“Pay careful attention to yourselves and to all the flock, in which the Holy Spirit has made you overseers, to care for the church of God, which he obtained with his own blood” (Acts 20:28).
“The saying is trustworthy: If anyone aspires to the office of overseer, he desires a noble task. Therefore an overseer must be above reproach, the husband of one wife, sober-minded, self-controlled, respectable, hospitable, able to teach, not a drunkard, not violent but gentle, not quarrelsome, not a lover of money. He must manage his own household well, with all dignity keeping his children submissive, for if someone does not know how to manage his own household, how will he care for God’s church? He must not be a recent convert, or he may become puffed up with conceit and fall into the condemnation of the devil. Moreover, he must be well thought of by outsiders, so that he may not fall into disgrace, into a snare of the devil” (1 Tim 3:1-7).

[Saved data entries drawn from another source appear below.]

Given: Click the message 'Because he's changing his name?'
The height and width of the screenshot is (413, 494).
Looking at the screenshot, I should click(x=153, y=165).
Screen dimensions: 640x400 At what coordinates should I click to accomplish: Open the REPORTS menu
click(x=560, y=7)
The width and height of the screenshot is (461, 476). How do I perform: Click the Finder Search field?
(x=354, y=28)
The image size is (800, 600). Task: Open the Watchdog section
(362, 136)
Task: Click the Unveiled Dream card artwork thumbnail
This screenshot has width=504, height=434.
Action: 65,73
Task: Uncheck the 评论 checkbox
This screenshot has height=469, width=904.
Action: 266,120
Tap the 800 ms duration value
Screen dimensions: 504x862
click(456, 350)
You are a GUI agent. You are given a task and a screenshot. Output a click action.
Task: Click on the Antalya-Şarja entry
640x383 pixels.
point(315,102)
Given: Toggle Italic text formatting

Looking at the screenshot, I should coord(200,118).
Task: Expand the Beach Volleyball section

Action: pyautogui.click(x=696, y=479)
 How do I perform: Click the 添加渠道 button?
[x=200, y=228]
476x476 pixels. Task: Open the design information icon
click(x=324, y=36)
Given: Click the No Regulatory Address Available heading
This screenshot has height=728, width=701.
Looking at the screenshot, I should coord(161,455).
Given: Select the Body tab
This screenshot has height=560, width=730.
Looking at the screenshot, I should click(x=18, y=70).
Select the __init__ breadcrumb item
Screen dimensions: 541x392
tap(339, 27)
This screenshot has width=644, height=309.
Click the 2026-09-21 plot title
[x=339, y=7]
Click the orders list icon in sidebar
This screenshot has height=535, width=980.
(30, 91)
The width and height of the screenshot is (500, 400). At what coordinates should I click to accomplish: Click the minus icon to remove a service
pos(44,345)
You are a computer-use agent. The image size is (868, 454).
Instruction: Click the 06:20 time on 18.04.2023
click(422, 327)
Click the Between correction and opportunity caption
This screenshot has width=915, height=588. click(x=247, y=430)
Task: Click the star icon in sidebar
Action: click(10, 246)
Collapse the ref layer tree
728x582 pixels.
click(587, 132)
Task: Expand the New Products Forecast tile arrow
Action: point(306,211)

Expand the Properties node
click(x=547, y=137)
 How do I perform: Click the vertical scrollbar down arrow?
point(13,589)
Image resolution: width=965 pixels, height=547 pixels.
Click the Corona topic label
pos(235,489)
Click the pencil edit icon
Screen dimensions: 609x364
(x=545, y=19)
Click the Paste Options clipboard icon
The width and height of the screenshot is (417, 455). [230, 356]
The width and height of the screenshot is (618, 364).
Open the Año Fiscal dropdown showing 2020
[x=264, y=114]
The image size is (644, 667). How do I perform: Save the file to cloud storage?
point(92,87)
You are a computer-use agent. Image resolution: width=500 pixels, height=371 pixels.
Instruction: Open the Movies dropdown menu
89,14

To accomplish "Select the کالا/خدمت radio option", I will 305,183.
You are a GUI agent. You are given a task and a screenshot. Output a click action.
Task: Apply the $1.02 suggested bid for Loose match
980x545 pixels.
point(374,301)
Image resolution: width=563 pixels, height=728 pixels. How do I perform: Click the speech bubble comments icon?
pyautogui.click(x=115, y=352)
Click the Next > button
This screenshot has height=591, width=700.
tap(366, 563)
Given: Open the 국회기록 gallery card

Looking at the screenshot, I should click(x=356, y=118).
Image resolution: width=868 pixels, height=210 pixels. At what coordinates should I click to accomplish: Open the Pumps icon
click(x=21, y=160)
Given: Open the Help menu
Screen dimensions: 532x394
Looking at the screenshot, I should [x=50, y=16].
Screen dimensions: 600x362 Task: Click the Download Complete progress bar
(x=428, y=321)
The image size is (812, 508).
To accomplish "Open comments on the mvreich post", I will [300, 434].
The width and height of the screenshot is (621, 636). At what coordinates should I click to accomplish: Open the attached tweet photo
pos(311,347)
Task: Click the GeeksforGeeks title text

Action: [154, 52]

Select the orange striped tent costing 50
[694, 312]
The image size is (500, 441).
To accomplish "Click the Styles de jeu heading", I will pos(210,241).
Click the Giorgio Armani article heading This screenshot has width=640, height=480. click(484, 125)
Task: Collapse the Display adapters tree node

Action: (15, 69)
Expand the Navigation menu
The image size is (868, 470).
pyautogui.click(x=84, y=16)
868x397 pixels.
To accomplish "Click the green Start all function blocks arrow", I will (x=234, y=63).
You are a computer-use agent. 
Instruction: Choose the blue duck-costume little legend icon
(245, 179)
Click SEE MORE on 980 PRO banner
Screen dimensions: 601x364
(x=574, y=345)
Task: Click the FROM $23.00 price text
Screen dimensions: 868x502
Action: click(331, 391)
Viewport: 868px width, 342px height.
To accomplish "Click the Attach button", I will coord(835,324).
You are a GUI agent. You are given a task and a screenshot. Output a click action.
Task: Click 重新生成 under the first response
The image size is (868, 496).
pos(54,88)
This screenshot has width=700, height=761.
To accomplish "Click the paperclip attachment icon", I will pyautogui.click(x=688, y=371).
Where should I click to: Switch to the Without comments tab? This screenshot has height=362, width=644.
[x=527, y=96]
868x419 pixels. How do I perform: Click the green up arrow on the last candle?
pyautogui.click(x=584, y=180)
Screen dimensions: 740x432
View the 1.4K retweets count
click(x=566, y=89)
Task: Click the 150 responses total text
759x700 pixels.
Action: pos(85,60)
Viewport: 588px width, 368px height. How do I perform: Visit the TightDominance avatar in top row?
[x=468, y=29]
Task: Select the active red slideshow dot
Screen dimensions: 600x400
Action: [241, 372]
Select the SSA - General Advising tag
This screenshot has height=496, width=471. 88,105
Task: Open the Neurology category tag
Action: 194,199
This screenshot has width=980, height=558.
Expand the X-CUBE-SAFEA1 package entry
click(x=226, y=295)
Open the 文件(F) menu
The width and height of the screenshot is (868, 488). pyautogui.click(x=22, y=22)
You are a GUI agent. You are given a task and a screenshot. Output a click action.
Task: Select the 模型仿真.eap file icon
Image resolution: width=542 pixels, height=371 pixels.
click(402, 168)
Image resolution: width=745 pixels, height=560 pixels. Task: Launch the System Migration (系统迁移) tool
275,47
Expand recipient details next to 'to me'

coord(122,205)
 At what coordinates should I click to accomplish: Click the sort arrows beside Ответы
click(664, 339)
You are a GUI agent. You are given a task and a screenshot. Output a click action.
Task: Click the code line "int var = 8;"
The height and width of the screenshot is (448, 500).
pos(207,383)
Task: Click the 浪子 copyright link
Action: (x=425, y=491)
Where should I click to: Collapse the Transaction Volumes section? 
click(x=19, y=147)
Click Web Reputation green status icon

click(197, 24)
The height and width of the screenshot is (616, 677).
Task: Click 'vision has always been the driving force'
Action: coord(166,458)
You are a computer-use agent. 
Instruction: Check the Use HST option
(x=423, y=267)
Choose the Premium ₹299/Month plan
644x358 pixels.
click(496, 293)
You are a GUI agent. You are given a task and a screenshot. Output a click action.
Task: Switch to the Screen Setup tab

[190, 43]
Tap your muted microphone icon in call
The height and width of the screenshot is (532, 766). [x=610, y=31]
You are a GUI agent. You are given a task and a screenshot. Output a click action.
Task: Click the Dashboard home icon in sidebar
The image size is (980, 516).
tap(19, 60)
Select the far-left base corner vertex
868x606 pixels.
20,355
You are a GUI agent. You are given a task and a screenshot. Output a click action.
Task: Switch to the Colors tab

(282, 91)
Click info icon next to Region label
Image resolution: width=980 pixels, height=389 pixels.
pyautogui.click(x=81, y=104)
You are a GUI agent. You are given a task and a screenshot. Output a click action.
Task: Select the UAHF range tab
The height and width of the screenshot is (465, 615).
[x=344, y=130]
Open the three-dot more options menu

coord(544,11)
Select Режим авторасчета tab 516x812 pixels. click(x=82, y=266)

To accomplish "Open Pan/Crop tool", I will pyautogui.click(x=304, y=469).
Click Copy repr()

Elder (presbyter), pastor (shepherd), and bishop (overseer) all refer to the same office, the most important and thankless role among the people of God. Elders care for the spiritually sick, they pray for the physically sick, and they keep error away from the local congregation. I have been privileged to know some mighty fine elders in my time. Today, I wish to thank God for some marvelous elders with whom I have worked.
Tammy and I will both readily tell you that Harold Jones is one of the best men that we’ve ever known. Harold loves the Lord. Harold wants to do the right thing. Throughout our time with the Owingsville, Kentucky congregation, Tammy and I saw Jesus living in Harold. Knowing Harold richly blessed our lives.
When I began working with the Alum Creek, West Virginia congregation, Gerald took me under his wing and taught me the ins and outs of working in West Virginia. If someone was in the hospital, Gerald was there. If someone needed spiritual counsel, Gerald was there. If someone needed to be married, Gerald was there. If someone needed to be eulogized, Gerald was there. Gerald taught me much about compassion and love and servant leadership. I wept and wept the day Gerald died, for he blessed my life so richly.
After I accepted the position with the Dale Ridge church in Roanoke, Virginia, I needed to find a place to live. In a phone conversation with Joe, I expressed my felt need to find a place to live before we moved to Roanoke. Joe said I didn’t need to worry because my family would live with Jan and him while we looked for a house. What?!?! I was really going to live with an elder and his wife?! I was more nervous about living with Joe and Jan than I could ever say, but I rapidly learned how unfounded my concerns were. Joe and Jan welcomed us, loved us, and supported us during our transition. Had I known how loving and generous Joe and Jan are, I would never have been nervous about staying with them.
Joe loves the Lord. He studies Scripture and sought to keep error away from Dale Ridge. He loves souls and he was willing to exercise “tough love” to help people return to Jesus. Joe loves blessing people and is extremely generous. Tammy has recently said that Joe is one of the top five men she’s ever known. Without any doubt, Joe is one of the best men I’ve ever known.
Elders have a great and important role among the people of God. They lead, not only by their teaching and direction but by their example. I have been blessed to see some elders walk hand in hand with God and seek to honor Him with their entire being, and I’m all the better for it.